-- BEGIN Listed entries --
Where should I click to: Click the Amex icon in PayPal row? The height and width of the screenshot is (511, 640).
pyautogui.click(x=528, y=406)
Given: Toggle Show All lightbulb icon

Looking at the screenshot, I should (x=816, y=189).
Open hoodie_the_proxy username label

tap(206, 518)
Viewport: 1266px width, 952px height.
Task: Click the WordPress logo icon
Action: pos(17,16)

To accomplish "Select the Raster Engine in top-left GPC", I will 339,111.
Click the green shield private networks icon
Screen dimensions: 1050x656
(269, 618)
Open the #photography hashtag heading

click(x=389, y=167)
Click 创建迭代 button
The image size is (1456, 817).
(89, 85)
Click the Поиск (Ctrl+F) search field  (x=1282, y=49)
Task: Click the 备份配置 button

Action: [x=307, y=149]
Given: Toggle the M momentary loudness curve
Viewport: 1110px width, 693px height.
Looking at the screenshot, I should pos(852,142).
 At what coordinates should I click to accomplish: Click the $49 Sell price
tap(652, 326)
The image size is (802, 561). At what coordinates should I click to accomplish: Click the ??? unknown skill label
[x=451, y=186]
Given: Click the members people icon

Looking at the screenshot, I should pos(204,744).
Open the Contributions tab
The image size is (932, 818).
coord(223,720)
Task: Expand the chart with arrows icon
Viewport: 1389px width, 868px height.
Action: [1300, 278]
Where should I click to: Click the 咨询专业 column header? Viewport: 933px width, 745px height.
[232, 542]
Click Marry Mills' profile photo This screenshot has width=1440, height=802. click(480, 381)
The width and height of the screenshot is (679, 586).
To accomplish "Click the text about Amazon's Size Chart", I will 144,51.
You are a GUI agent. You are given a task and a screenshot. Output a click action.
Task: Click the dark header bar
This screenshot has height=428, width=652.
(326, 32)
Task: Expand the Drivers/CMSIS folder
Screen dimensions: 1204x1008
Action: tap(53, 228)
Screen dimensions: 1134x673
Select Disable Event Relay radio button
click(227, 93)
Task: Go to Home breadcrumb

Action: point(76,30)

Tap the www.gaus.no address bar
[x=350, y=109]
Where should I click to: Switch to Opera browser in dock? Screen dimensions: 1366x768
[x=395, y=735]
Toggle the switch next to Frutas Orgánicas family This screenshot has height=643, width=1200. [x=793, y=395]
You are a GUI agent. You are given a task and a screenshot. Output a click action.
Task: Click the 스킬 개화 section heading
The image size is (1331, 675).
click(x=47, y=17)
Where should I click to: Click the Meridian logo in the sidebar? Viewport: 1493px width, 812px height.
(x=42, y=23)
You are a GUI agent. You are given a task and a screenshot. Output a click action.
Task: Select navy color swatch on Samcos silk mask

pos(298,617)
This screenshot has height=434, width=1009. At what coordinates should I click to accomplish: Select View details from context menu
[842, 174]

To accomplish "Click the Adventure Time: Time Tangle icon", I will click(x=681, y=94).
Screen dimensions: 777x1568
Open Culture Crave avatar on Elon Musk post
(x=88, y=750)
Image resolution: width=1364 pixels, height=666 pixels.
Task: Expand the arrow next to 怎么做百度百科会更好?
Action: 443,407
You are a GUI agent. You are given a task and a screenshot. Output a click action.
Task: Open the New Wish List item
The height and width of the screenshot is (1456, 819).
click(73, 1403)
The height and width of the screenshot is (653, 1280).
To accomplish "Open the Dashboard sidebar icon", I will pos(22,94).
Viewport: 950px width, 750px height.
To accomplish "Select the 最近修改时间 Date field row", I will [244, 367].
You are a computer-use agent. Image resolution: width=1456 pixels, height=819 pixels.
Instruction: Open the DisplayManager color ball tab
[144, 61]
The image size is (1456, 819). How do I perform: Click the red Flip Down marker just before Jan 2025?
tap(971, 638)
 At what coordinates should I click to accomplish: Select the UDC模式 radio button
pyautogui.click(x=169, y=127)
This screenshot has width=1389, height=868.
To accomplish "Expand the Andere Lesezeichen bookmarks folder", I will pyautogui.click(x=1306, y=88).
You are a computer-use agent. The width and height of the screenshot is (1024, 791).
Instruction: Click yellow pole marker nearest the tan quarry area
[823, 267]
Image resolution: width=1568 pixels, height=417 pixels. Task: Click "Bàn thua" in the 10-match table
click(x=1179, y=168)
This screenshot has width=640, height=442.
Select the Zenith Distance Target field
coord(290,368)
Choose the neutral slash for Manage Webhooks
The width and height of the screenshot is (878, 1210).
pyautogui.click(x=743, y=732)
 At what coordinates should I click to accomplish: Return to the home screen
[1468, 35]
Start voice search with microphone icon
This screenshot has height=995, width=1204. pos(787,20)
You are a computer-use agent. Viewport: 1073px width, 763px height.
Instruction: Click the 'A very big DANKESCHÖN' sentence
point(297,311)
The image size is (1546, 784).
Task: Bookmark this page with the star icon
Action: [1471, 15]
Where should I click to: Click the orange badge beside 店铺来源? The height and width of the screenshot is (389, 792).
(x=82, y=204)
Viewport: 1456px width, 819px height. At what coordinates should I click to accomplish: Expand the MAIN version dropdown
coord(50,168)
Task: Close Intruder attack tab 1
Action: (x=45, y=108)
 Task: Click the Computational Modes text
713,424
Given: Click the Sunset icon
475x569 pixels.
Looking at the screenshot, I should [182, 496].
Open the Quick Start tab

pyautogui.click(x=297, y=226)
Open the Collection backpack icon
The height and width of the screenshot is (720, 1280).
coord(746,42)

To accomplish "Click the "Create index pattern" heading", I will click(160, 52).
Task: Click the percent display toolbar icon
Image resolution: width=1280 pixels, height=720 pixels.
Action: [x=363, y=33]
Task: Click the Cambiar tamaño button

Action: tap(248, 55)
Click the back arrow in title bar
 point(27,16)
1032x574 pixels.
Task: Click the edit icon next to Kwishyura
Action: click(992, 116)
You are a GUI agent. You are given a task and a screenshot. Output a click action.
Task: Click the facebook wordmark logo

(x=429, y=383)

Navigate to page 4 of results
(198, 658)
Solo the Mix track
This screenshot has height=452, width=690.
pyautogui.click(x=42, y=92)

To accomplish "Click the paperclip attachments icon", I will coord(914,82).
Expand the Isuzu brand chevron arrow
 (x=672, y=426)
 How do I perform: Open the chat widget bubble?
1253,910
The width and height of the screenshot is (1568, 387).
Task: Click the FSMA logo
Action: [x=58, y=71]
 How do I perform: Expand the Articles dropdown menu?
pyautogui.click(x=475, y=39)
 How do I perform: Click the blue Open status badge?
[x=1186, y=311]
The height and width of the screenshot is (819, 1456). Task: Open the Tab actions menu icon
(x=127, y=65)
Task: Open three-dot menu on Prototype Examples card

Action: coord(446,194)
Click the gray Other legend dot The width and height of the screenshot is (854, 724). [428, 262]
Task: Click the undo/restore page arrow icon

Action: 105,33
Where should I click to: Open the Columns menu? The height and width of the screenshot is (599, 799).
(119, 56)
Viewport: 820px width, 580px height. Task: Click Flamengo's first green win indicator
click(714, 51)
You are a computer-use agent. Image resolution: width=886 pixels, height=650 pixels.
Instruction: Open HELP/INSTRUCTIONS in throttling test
-- END Listed entries --
(Goal of the exercise)
Return every line above that contains the word "folder", matching case exactly.

(Task solution)
Task: Expand the Drivers/CMSIS folder
To accomplish "Expand the Andere Lesezeichen bookmarks folder", I will pyautogui.click(x=1306, y=88).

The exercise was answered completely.